File size: 10,526 Bytes

---
library_name: peft
license: apache-2.0
base_model: Qwen/Qwen2.5-7B-Instruct
pipeline_tag: text-generation
language:
  - en
tags:
  - qubitcoin
  - aether
  - blockchain
  - quantum
  - qlora
  - peft
  - lora
  - qwen2.5
  - on-chain-ai
datasets:
  - QuantumAI-Blockchain/aether-curated-v3
model-index:
  - name: aether-mind-v7.0
    results:
      - task:
          type: text-generation
          name: Massive Multitask Language Understanding
        dataset:
          name: MMLU
          type: cais/mmlu
        metrics:
          - type: acc
            value: 69.90
            name: accuracy
      - task:
          type: text-generation
          name: Grade-School Math
        dataset:
          name: GSM8K
          type: gsm8k
        metrics:
          - type: exact_match
            value: 75.13
            name: exact match (strict)
      - task:
          type: text-generation
          name: AI2 Reasoning Challenge
        dataset:
          name: ARC-Challenge
          type: ai2_arc
        metrics:
          - type: acc
            value: 53.67
            name: accuracy
          - type: acc_norm
            value: 55.80
            name: normalized accuracy
      - task:
          type: text-generation
          name: Commonsense NLI
        dataset:
          name: HellaSwag
          type: hellaswag
        metrics:
          - type: acc
            value: 58.43
            name: accuracy
          - type: acc_norm
            value: 77.48
            name: normalized accuracy
---

# Aether Mind v7.0 — the first Aether model with real, reproducible benchmarks

**Aether Mind v7.0 is a QLoRA fine-tune of `Qwen/Qwen2.5-7B-Instruct` on the
domain-tagged Aether SFT corpus.** It is the cognitive engine for the
[QuantumAI Blockchain](https://qbc.network) (QBC) — an on-chain neural model
that reasons across the 10 Sephirot cognitive domains (Keter, Chochmah, Binah,
Chesed, Gevurah, Tiferet, Netzach, Hod, Yesod, Malkuth).

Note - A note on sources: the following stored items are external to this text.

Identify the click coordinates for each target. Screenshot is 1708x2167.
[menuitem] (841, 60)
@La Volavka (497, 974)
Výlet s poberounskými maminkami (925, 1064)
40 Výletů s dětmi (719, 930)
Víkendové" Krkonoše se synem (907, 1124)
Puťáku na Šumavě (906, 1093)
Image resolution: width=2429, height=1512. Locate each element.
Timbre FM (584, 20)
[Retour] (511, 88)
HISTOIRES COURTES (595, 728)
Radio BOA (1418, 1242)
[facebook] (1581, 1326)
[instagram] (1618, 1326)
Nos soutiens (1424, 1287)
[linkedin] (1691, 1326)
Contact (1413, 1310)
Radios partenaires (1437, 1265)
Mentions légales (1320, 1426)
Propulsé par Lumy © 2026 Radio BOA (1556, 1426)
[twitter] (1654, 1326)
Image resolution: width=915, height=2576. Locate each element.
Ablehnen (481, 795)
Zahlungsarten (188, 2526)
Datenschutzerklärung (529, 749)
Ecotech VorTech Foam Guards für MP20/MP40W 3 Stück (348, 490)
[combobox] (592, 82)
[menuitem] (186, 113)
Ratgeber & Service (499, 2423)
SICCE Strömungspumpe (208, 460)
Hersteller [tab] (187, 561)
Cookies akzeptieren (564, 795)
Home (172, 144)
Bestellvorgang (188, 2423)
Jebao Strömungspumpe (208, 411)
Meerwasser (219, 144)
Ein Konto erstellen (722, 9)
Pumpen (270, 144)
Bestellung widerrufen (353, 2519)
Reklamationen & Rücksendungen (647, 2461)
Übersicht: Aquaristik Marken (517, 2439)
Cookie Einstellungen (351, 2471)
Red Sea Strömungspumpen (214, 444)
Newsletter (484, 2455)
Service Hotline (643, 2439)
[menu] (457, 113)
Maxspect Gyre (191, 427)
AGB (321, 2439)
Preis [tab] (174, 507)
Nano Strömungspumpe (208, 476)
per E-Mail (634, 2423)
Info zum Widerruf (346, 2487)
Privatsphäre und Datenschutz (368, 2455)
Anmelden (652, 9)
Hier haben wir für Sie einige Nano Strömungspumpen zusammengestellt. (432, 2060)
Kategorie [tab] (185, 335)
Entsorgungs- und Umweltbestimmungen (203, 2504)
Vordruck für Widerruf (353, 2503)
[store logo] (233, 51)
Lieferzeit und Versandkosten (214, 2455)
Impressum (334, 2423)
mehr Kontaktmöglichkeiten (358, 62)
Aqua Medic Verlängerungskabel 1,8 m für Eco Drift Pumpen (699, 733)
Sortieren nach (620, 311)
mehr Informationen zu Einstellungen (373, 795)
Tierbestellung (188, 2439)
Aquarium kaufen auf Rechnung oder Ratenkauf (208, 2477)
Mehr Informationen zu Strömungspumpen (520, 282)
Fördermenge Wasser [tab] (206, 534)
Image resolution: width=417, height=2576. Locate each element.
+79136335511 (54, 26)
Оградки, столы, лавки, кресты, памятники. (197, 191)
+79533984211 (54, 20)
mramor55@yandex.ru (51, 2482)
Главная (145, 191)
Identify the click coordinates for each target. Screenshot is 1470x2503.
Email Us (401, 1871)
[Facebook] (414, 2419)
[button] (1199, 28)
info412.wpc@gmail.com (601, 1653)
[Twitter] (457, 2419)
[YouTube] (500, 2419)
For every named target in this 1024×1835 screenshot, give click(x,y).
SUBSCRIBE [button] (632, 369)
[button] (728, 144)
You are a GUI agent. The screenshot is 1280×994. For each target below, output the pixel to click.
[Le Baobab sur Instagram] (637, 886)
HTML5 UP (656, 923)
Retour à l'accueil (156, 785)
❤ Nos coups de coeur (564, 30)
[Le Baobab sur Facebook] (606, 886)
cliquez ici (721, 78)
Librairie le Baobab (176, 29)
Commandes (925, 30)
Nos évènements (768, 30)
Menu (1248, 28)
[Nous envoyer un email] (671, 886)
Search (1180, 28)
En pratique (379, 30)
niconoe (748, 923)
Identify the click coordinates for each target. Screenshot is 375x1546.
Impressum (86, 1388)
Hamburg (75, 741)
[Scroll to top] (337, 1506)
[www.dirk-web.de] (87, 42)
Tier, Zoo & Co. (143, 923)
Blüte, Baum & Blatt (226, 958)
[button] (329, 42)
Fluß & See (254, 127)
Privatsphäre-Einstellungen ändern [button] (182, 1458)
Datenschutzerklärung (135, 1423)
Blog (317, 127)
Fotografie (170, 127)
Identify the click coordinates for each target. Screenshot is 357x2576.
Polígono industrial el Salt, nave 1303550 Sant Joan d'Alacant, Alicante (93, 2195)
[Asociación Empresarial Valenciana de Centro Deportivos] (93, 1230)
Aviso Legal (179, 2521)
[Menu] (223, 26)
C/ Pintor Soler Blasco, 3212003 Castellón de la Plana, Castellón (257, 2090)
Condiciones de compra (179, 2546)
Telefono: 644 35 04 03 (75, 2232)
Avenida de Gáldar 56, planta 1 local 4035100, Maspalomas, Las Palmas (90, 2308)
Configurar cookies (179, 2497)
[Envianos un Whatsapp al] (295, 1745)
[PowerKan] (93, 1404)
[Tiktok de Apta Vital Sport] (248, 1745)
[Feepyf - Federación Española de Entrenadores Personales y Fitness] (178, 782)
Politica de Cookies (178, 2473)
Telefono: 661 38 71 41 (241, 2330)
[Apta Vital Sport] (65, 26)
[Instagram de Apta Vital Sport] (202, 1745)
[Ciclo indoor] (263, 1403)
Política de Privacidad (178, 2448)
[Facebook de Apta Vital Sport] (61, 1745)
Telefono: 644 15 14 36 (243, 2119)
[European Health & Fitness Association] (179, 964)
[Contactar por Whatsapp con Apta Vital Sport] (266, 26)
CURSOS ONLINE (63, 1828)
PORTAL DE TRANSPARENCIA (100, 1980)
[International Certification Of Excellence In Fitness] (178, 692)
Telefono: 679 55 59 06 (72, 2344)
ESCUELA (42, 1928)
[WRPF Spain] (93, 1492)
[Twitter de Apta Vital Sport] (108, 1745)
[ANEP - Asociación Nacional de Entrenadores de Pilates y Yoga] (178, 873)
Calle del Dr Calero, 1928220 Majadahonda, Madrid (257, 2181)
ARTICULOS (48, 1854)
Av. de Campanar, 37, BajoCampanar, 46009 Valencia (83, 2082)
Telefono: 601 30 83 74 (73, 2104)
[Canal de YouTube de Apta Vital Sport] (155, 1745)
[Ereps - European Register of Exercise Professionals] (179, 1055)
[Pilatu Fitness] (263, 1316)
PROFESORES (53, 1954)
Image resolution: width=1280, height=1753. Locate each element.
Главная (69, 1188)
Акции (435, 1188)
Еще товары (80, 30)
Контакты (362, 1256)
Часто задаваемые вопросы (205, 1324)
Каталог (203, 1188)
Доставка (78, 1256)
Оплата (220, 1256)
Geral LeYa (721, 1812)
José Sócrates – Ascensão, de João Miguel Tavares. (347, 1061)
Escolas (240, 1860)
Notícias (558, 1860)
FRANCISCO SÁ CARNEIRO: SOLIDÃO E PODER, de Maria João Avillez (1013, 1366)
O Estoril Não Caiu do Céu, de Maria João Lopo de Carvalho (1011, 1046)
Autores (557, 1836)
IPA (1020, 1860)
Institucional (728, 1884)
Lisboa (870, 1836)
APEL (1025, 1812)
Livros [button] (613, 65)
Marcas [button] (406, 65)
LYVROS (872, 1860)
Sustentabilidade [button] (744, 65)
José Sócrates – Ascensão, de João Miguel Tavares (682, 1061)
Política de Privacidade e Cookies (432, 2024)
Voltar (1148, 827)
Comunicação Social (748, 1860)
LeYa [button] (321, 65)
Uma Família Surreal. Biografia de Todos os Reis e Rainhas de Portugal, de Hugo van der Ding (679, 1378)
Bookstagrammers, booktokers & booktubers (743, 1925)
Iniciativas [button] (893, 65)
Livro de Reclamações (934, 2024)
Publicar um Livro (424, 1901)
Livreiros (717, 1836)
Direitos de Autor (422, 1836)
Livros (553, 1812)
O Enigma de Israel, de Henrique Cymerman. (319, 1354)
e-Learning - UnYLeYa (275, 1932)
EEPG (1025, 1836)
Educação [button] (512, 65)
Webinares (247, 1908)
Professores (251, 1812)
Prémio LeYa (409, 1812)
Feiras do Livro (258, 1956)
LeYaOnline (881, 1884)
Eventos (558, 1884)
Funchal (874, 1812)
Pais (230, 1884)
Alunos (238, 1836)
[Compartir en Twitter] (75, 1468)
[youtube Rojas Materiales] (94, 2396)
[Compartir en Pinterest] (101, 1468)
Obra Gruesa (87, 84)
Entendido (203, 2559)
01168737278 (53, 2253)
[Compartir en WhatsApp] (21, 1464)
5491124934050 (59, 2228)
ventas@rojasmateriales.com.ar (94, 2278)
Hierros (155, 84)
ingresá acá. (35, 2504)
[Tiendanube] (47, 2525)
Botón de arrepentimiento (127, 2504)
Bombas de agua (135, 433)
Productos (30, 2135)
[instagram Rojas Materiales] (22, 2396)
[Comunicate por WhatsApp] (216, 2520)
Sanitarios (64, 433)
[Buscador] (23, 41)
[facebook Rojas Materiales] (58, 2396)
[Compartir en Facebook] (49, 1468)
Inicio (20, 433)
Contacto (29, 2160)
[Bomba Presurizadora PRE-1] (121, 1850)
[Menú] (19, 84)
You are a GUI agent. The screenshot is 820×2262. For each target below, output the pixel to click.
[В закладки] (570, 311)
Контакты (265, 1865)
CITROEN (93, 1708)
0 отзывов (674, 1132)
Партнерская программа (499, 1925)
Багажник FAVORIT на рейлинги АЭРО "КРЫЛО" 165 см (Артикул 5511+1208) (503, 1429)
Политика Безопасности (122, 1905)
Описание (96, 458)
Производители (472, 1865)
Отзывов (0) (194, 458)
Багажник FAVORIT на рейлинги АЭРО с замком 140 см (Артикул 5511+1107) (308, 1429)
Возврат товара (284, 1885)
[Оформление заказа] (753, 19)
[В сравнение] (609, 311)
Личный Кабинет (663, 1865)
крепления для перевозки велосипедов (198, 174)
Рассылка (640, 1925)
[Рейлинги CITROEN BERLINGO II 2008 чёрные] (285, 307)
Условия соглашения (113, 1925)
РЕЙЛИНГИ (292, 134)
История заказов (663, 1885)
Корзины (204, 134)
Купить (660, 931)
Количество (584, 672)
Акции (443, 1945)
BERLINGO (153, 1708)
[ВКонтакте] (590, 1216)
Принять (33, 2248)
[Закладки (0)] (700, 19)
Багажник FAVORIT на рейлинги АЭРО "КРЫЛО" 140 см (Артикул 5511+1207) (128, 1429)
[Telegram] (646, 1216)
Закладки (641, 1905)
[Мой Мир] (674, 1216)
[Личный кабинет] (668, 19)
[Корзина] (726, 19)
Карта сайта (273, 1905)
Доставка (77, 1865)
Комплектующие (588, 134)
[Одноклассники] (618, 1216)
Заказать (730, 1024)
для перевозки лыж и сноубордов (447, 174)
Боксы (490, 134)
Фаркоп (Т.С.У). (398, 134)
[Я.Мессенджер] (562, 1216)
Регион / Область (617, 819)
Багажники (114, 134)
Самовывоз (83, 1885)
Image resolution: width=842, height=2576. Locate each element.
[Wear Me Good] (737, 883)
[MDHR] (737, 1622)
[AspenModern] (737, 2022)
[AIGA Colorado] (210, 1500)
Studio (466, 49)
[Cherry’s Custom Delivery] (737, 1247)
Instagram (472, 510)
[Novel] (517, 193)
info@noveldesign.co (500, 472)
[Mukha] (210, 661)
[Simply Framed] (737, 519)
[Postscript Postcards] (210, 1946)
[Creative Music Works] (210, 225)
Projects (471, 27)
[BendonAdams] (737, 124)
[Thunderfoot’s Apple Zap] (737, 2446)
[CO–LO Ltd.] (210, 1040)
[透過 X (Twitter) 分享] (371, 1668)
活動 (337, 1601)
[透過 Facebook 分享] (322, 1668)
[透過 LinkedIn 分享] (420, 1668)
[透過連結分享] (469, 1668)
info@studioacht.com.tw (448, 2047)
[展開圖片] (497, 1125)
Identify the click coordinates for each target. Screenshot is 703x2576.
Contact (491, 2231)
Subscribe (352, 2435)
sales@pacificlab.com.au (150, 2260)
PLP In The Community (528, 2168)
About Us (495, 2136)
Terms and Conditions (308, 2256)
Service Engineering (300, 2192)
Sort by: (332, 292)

This is a **clean break** from the v6.x line. v6.0–v6.2 used a custom-built
transformer (NSA sparse attention + Sephirot/sink attention heads, distilled
from Qwen2.5-0.5B). On a proper `lm-evaluation-harness` pass that architecture
scored **worse than random** (cross-entropy ≈ 16 nats vs. ~11.9 for uniform) —
the attention replacement destroyed the base model's capability. **No v6.x
release ever carried real benchmark numbers.** v7.0 fixes that by building on a
sound, capable base and adding Aether identity through the *data* and an
inference-time Sephirot router — **not** by replacing attention.

> **v7.0 is the first Aether release whose published numbers are real,
> reproducible, and independently verifiable** (the exact `lm-eval` command is
> below).

---

## Results

All numbers below are from `lm-evaluation-harness`, 0-shot, the model loaded in
4-bit (the same configuration this adapter is trained and served in), on a
single RTX 3080 Ti. The baseline is the unmodified `Qwen/Qwen2.5-7B-Instruct`
evaluated identically, so every delta is attributable to this adapter alone.

### General capability — preserved (no catastrophic forgetting)

| Benchmark | Metric | Base (Qwen2.5-7B-Instruct) | **Aether v7.0** | Δ |
|---|---|---|---|---|
| MMLU | acc | 69.91 % | **69.90 %** | −0.01 |
| GSM8K | exact_match (strict) | 71.57 % | **75.13 %** | **+3.56** |
| ARC-Challenge | acc | 51.45 % | **53.67 %** | **+2.22** |
| ARC-Challenge | acc_norm | 53.92 % | **55.80 %** | **+1.88** |
| HellaSwag | acc | 60.35 % | **58.43 %** | −1.92 |
| HellaSwag | acc_norm | 78.77 % | **77.48 %** | −1.29 |

The whole risk of a domain fine-tune is *catastrophic forgetting*. v7.0 avoids
it: MMLU is flat to the second decimal, and math + scientific reasoning
(GSM8K +3.6, ARC-c +2.2) actually **improve** — the general instruction slice in
the training mix more than offsets the small HellaSwag dip (~1.5 pts).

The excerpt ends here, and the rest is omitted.